Does $\mathrm{e}^x$ belong to $\mathcal{S}'(\mathbb{R}^n)$? Starting with the two spaces of fuctions: $\mathcal{D}(\mathbb{R}^n)$ of smooth and compactly supported functions w/ its usual topology and $\mathcal{S}(\mathbb{R}^n)$ of smooth and fast decreasing funcitions (also named Schwartz space) w/ its usual topology too.
It is useful to think that $\mathcal{D}(\mathbb{R}^n) \subset \mathcal{S}(\mathbb{R}^n)$.
Let $\mathrm{e}^{|x|} \in \mathcal{D}'(\mathbb{R}^n)$ defined by
$(\mathrm{e}^{|x|}, \varphi)=\int_{\mathbb{R}^n} \mathrm{e}^{|x|} \varphi(x)\,dx$.

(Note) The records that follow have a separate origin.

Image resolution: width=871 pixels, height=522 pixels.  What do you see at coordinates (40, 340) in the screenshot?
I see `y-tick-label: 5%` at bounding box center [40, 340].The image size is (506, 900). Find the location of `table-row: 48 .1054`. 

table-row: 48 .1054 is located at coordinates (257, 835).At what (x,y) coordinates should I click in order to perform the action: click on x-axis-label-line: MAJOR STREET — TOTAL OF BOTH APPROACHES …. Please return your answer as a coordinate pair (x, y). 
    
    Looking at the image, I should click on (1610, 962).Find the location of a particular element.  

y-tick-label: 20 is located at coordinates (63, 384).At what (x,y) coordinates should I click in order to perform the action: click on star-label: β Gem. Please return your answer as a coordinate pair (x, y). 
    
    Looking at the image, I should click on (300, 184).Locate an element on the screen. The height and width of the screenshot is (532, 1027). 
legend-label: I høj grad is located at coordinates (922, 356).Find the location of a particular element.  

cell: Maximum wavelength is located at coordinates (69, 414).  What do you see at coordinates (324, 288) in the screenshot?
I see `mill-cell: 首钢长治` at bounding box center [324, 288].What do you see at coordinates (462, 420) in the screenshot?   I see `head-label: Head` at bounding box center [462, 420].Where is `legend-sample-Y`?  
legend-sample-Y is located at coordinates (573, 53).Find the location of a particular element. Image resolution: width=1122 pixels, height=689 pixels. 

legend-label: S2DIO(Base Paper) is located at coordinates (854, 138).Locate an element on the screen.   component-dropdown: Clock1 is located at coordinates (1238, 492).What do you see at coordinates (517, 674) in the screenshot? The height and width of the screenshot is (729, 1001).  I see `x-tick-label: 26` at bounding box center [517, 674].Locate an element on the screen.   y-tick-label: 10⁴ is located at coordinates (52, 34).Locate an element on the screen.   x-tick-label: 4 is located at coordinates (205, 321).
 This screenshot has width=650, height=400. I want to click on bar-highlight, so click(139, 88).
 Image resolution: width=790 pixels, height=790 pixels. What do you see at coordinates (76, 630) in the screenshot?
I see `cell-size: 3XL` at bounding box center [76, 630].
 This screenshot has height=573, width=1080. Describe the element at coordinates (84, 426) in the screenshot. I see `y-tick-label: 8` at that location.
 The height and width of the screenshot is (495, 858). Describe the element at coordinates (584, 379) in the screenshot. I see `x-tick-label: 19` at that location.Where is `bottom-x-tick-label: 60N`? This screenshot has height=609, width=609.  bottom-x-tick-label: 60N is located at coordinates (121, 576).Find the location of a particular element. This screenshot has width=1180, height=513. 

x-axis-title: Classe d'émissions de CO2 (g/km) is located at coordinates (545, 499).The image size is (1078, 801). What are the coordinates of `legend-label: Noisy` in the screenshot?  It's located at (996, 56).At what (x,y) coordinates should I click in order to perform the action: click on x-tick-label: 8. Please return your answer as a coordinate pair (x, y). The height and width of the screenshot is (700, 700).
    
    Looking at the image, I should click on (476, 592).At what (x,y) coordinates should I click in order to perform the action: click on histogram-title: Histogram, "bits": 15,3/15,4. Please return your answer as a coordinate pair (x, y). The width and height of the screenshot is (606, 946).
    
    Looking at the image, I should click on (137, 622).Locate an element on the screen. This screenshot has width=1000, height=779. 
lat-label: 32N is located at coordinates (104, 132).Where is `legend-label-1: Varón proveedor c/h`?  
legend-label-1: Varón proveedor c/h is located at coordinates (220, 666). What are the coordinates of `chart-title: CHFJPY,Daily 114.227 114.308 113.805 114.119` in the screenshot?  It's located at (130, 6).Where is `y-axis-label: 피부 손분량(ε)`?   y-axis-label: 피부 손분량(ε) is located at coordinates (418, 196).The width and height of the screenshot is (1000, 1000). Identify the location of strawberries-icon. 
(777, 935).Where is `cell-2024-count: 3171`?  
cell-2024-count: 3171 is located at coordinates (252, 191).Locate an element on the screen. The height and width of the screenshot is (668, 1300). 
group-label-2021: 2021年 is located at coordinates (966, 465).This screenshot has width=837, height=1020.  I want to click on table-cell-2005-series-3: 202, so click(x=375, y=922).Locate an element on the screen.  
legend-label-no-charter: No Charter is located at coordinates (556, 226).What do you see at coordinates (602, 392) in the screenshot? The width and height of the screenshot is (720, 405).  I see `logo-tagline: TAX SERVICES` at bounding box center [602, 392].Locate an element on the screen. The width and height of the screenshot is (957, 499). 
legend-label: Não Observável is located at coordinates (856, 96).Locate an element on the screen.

I always used to think that $\mathrm{e}^{|x|} \notin \mathcal{S}'(\mathbb{R}^n)$. 
But, I recently noticed that I could apply the Hanh-Banach theorem to extend $\mathrm{e}^{|x|}$ for all test functions in $\mathcal{S}(\mathbb{R}^n)$. Is that true? Which is such extension?
 A: No. Yes, you can define $\Lambda:\mathcal D\to\Bbb C$ by $$\Lambda\phi=\int\phi(t)e^t\,dt.$$ But $\Lambda$ is not continuous in the subspace topology on $\mathcal D\subset\mathcal S$, so Hahn-Banch does not apply.
Edit: I'e been asked to prove that $\Lambda$ is not continuous in that topology. Of course, whether we prove this or not, the fact that we have not proved it is continuous means the argument from Hahn-Banach is at least incomplete.
Hmm. Recall that the topology on $\mathcal S$ is defined by the seminorms $$\rho_{N,\alpha}(f)=\sup_{|\beta|\le\alpha}\sup_{t\in\Bbb R}(1+|t|^N)|D^\beta f(t)|.$$
Fix $\phi\in\mathcal D$ with $\phi\ne0$ and $\phi\ge0$. Let $$\phi_n(t)=\phi(t-n).$$For every $N$, $\alpha$ it's clear that $$\rho_{N,\alpha}(\phi_n)=O(n^N),\quad(n\to\infty).$$But $$\Lambda\phi_n\ge ce^n.$$So there do not exist $N,\alpha,$ and $c$ with $$|\Lambda\phi|\le c\rho_{N,\alpha}(\phi)\quad(\phi\in\mathcal D).$$
A: $f \mapsto \int_{\mathbb{R}} e^x f(x) dx$ is certainly not in $\mathcal{S}'$ as defined, since it gives an infinite result when evaluated on a mollification of $e^{-|x|/2}$. Hahn-Banach does not offer an extension because there is no globally defined dominating function for this functional.
A: A slightly modification of @Ian answer: Find a smooth function $\varphi$ on ${\bf{R}}$ such that $\varphi=0$ on a neighbourhood of zero and $\varphi=1$ on the complement of the neighbourhood.
Then $\left<e^{x},\varphi(x)e^{-|x|/2}\right>$ simply does not exist as a real number.